Люди используют два основных типа мышления, часто называемые просто «быстрым» и «медленным». Быстрое мышление срабатывает автоматически, оно основывается на опыте. Медленное же носит более аналитический характер. Большинство обучающих инструментов ориентированы на медленное, аналитическое мышление (когда нужно запомнить новый набор правил, пройти еще один онлайн-курс, заполнить сотый чек-лист, выдержать очередной семинар). Вместе с тем бо́льшая часть того, что мы делаем в медицине, происходит именно в пылу момента. Практически всегда у нас оказывается задействовано быстрое, основывающееся на опыте мышление, в результате чего вся эта тягостная подготовительная работа оказывается напрасной. Мы снова и снова пытаемся прибить к дереву кусок желе.

Дрор считает, что нам следует затачивать любые предлагаемые улучшения для предотвращения врачебных ошибок под то, как работает мозг на самом деле. Вместо того чтобы гоняться за недостижимой идеализированной целью устранить такие случаи, в своих исследованиях он делает упор на смягчении последствий. Поскольку от всех ошибок избавиться попросту невозможно, остается приложить усилия по минимизации урона. Главной задачей в таком случае становится быстрое выявление ошибок и еще более стремительное их исправление1.

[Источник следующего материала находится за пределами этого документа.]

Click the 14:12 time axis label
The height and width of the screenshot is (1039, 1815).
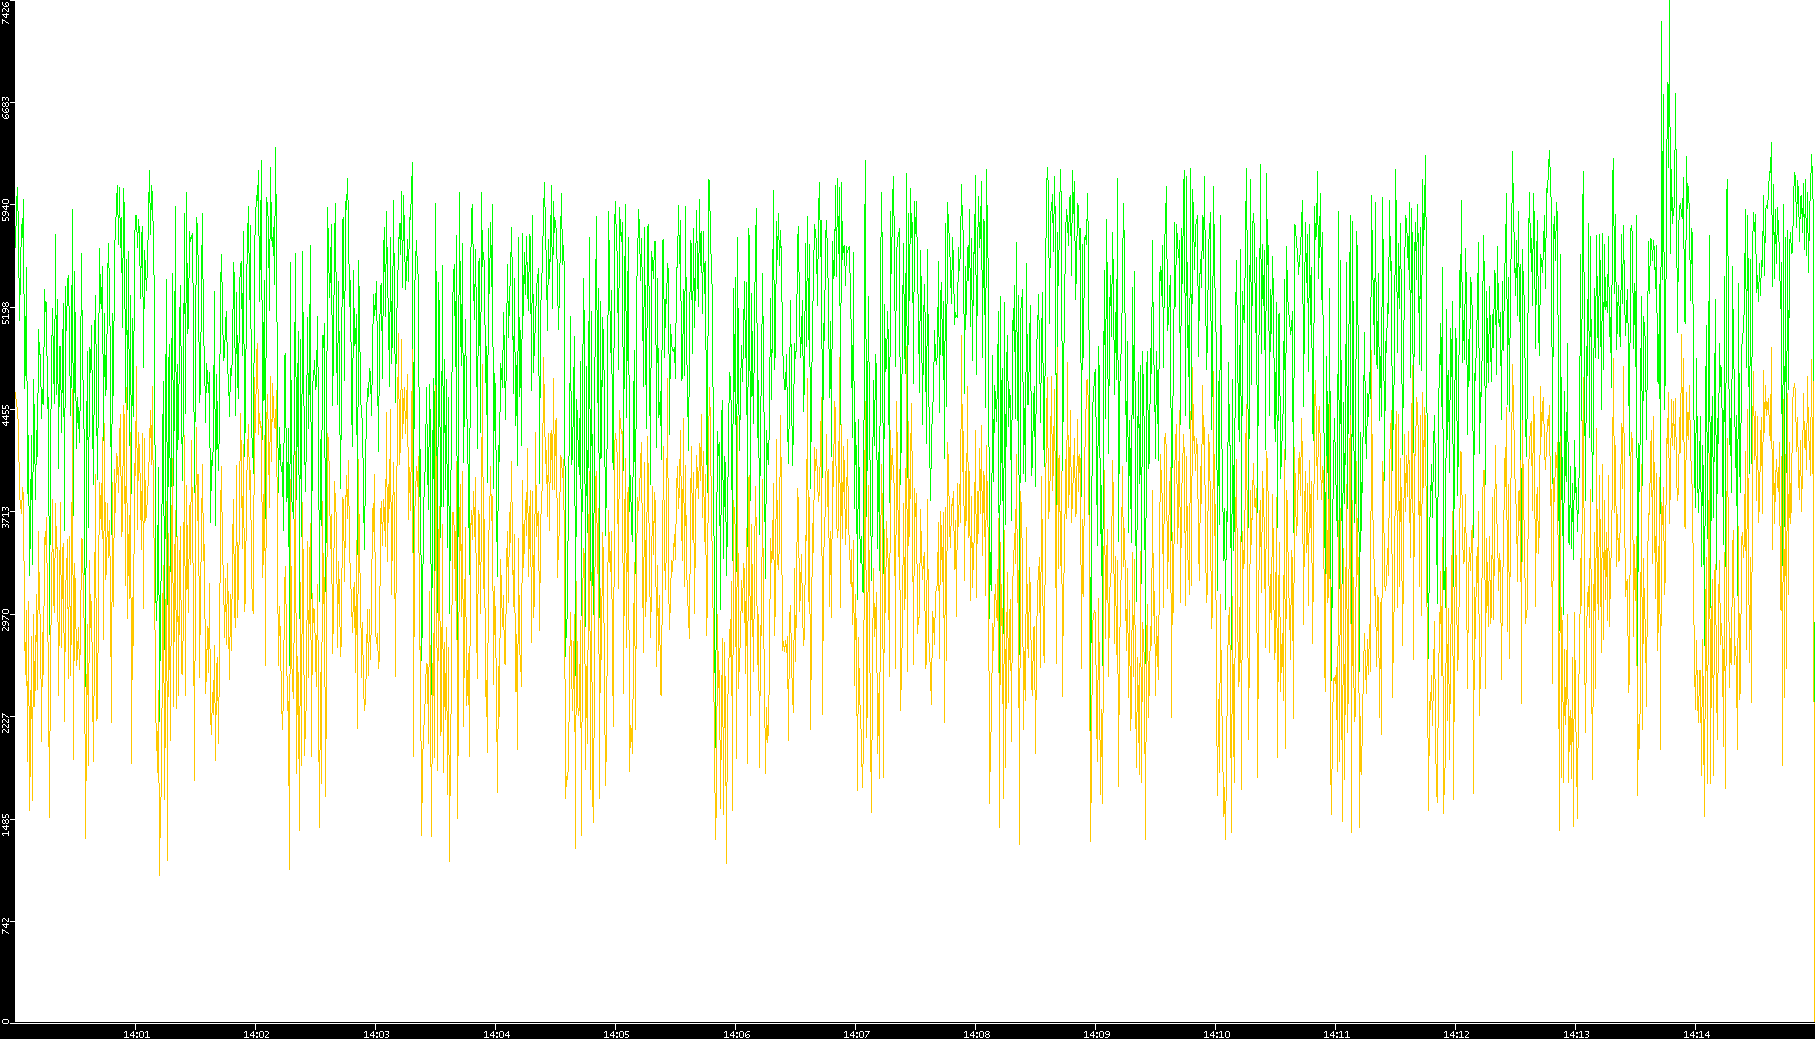(x=1456, y=1033)
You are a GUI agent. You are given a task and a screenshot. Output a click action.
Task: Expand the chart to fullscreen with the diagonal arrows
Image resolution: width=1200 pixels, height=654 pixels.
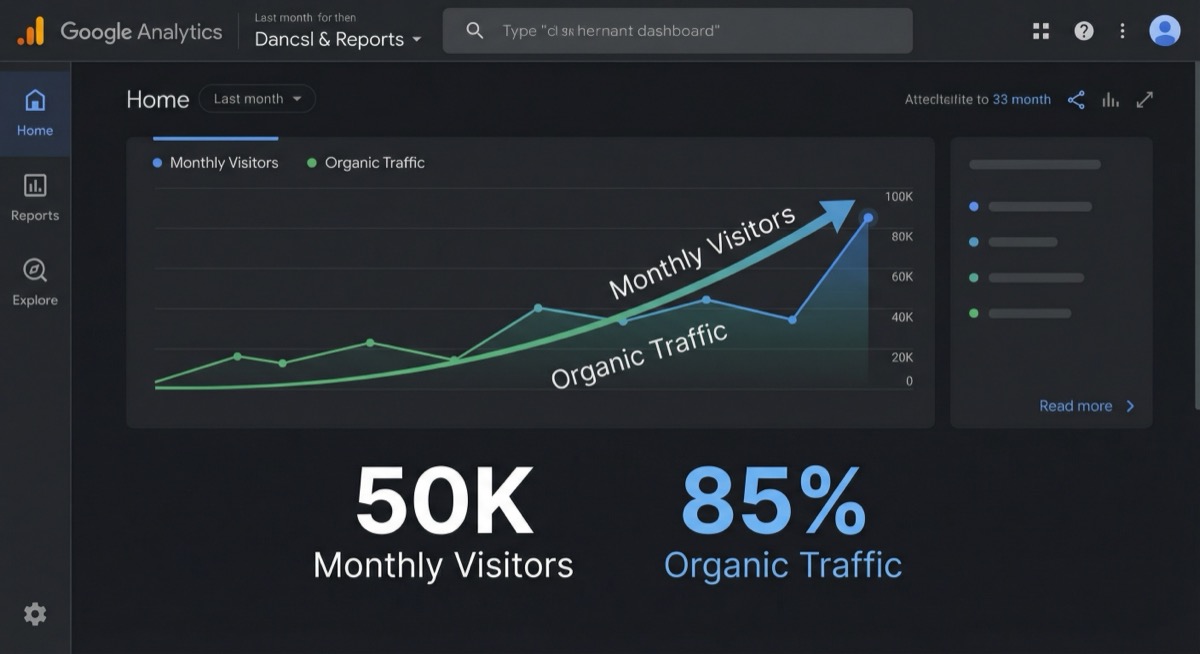coord(1144,99)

Акцент на исправлении ошибок, а не на их предотвращении – более эффективный подход, потому что учитывает особенности функционирования мозга. Такое обучение становится гораздо более результативным. В качестве одного из примеров Дрор приводит мытье рук. Несмотря на то что поддержание чистоты является главным способом борьбы с внутрибольничными инфекциями, медицинские работники до ужаса небрежны. В моей больнице, равно как и во всех остальных, на каждой свободной поверхности висят плакаты, таблички и стикеры, призывающие персонал регулярно и тщательно мыть руки. Как утверждает Дрор, все эти упорные усилия по большей своей части являются пустой тратой времени. Мозг быстро низводит их до фонового шума в попытке сосредоточить ограниченные ресурсы на более насущных проблемах. Но что, если старший врач войдет в палату интенсивной терапии – не вымыв руки – в сопровождении всех своих интернов и ординаторов? А затем, перед тем как засунуть стетоскоп под сорочку пациента, остановится и повернется к подчиненным и, выдержав театральную паузу, спросит: «Кто-то заметил какую-нибудь ошибку?» После того как упущение назовут и обсудят, он может задать еще более важный вопрос: «Почему все промолчали, заметив, что я не вымыл руки?»